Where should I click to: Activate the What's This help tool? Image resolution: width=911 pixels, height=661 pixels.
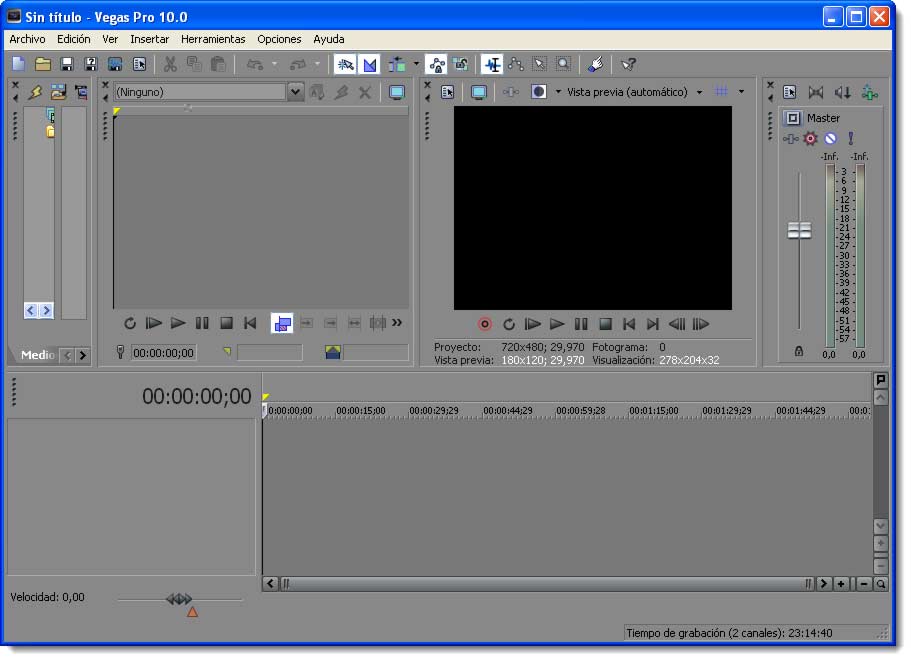pyautogui.click(x=627, y=64)
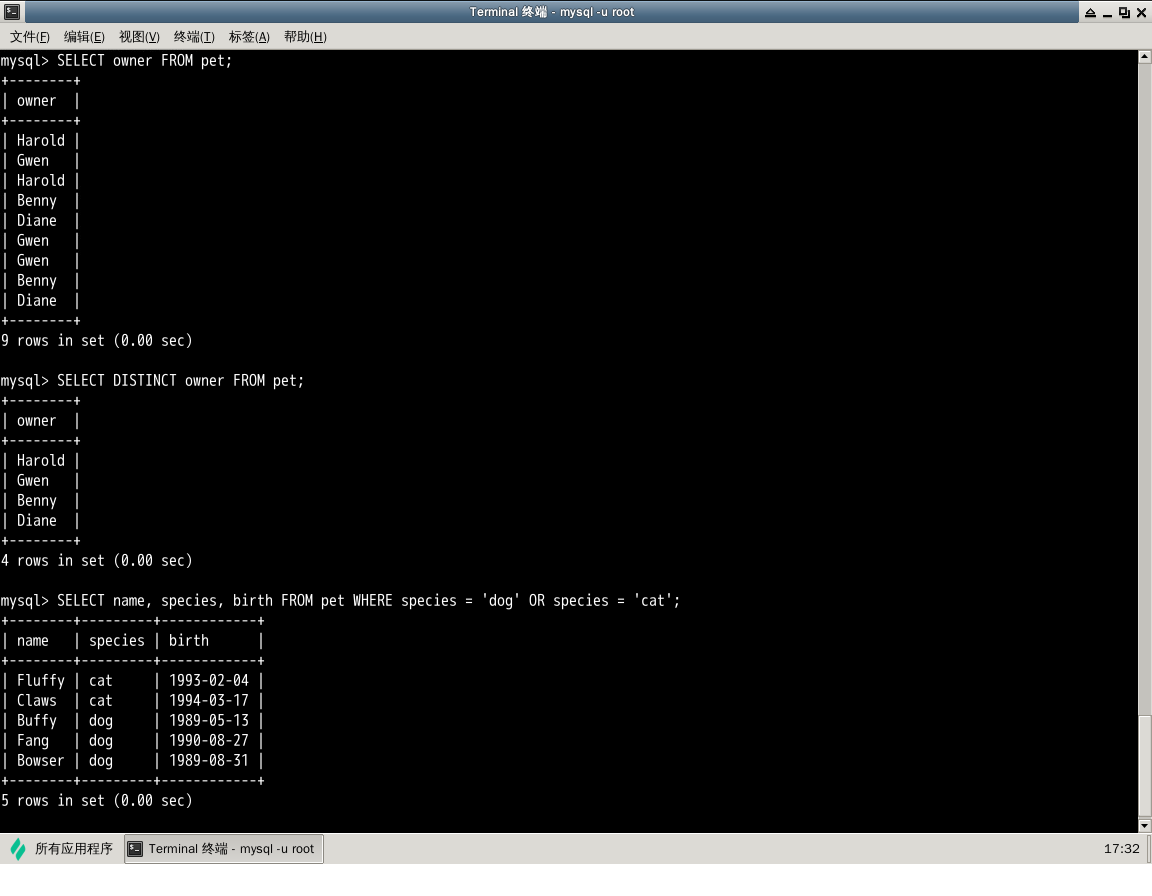
Task: Close the mysql terminal window
Action: (x=1141, y=12)
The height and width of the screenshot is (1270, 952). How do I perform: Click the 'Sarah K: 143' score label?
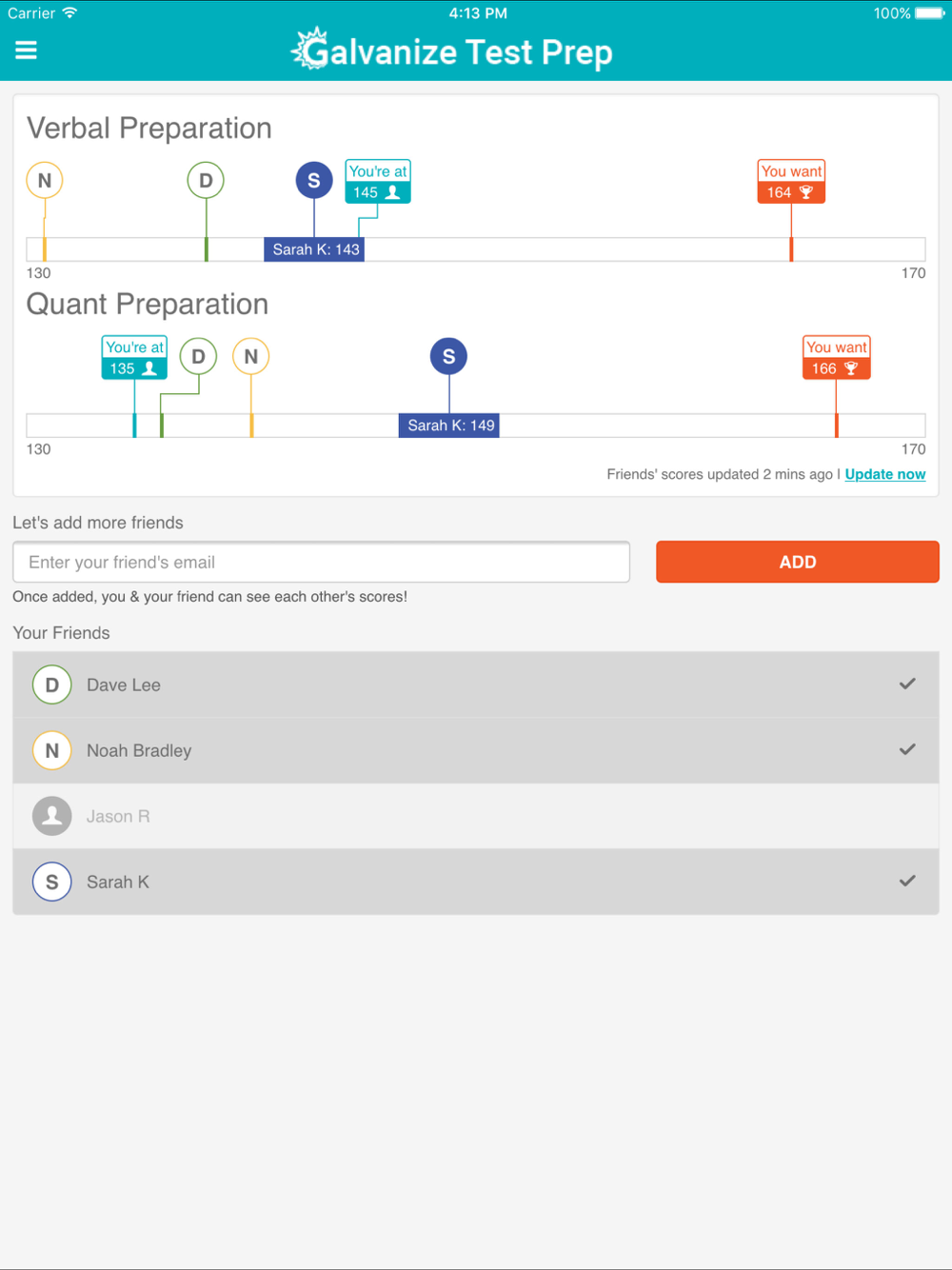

**********

### What is required
Rewrite all of the lines above, putting "score text" in place of "score label" and leaving everything else unchanged. Omit the pictures from your answer.

### Answer to the exercise
Where should I click to: Activate the What's This help tool? Image resolution: width=911 pixels, height=661 pixels.
pyautogui.click(x=627, y=64)
Task: Close the mysql terminal window
Action: (x=1141, y=12)
The height and width of the screenshot is (1270, 952). How do I perform: Click the 'Sarah K: 143' score text?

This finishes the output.